_ЗАДАНИЕ_
Воспроизведите без изменений строки от той, где есть «on footer-add-new-link: Add», до той, где есть «Looking at the image, I should click on (230, 604).», включая обе.

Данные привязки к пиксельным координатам

========================================

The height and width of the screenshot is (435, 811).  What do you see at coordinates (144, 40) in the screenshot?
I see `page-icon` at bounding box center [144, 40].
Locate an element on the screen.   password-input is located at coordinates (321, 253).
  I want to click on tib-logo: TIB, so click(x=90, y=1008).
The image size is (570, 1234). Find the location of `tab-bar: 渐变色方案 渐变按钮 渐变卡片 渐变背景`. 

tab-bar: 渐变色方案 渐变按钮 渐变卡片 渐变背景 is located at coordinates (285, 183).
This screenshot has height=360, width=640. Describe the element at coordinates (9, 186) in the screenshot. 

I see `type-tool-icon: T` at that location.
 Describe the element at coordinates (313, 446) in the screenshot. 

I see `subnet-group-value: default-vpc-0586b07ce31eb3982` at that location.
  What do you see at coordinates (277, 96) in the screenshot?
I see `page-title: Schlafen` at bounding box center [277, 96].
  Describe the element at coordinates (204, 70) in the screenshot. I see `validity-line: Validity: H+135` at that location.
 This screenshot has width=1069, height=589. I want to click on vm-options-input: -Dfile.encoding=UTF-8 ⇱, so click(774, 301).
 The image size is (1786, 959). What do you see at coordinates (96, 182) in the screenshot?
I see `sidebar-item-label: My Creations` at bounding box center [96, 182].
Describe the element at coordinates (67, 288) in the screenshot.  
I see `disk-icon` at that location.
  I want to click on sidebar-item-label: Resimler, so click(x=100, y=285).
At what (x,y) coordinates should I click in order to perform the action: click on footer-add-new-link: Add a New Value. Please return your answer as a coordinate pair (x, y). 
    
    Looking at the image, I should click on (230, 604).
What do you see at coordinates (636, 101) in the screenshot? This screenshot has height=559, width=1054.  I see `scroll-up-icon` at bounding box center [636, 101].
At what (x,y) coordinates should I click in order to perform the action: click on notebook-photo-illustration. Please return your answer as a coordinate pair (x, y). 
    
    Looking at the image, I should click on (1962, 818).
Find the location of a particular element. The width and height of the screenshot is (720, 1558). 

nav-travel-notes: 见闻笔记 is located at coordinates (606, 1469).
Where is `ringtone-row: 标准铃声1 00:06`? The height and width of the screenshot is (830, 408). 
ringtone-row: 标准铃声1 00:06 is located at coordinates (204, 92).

========================================

_ОТВЕТ_
At what (x,y) coordinates should I click in order to perform the action: click on footer-add-new-link: Add a New Value. Please return your answer as a coordinate pair (x, y). 
    
    Looking at the image, I should click on (230, 604).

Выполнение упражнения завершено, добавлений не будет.